Yes, much has changed since Hammond’s day. But the answer to his question remains the same. No, they can’t let us be. We have not yet reached the utopian perfection of their vision. Nor have we cleansed our corrupted souls.
For progressives, although religious reform has taken secular form, the crusading impulse that emerged from the Second Great Awakening remains as powerful as ever.
There is always another evil to overcome, another sin to fight, and guilt to assuage.
So long as social inequality exists between races, between the rich and the poor, between men and women, injustice exists. So long as injustice exists anywhere, the restless soul of the progressive cannot be at peace. It can never settle for less than perfection because if we tolerate sin, we are guilty.
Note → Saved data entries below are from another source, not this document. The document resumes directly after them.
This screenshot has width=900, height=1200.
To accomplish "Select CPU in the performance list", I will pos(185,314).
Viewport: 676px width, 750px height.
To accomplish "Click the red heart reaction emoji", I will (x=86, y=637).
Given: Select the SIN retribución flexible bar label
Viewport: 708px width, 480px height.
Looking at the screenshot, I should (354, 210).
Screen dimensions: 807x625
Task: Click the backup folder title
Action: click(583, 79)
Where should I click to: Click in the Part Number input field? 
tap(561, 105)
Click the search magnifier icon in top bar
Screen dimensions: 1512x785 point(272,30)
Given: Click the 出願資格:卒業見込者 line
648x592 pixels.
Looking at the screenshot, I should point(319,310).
If we are guilty, we must atone for our sins. The only way to do that is to struggle against them. It is the permanent war of good against evil. That may work in the human soul, but it is a prescription for tyranny in a nation of 340 million individuals.
Slavery and Jim Crow were great evils, especially in a land that claims that “all men are created equal.” It was right and proper to abolish them. But today the great evil is said to be man made “climate change,” allegedly caused by modern industrial society and the burning of “fossil fuels,” such as coal, oil, and natural gas. We in the west are guilty, and we must atone for the sin of prosperity by doing away with fossil fuels. We must exchange the internal combustion engine for clean electric motors. We must get rid of our gas appliances and other utilities. If we don’t do it voluntarily, progressives will force us to do as they say.
Fanatics who are driven by their sense of guilt, once they get control of government feel justified in using it to compel other citizens to fall into line with their objectives. In this manner they quickly become tyrants, not unlike the Maoist Red Guards of the Chinese cultural revolution.
But of course, not all people are driven by guilt or religious fanaticism, not even close. Some are driven by greed and see an opportunity to make a buck by exploiting the movement. That’s where climate scammers like Al Gore, and John Kerry come in. Any such movement propelled by government invites corruption. But most ordinary people just want to be left alone.
Where this leads we do not know. Last time we were nearing the brink, it led to tragedy because, as one historian concluded long ago, the nation was led by a “blundering generation.” Unfortunately, it is hard to imagine that the current generation of leaders is any better than those of the 1850s. The stakes however are infinitely higher today.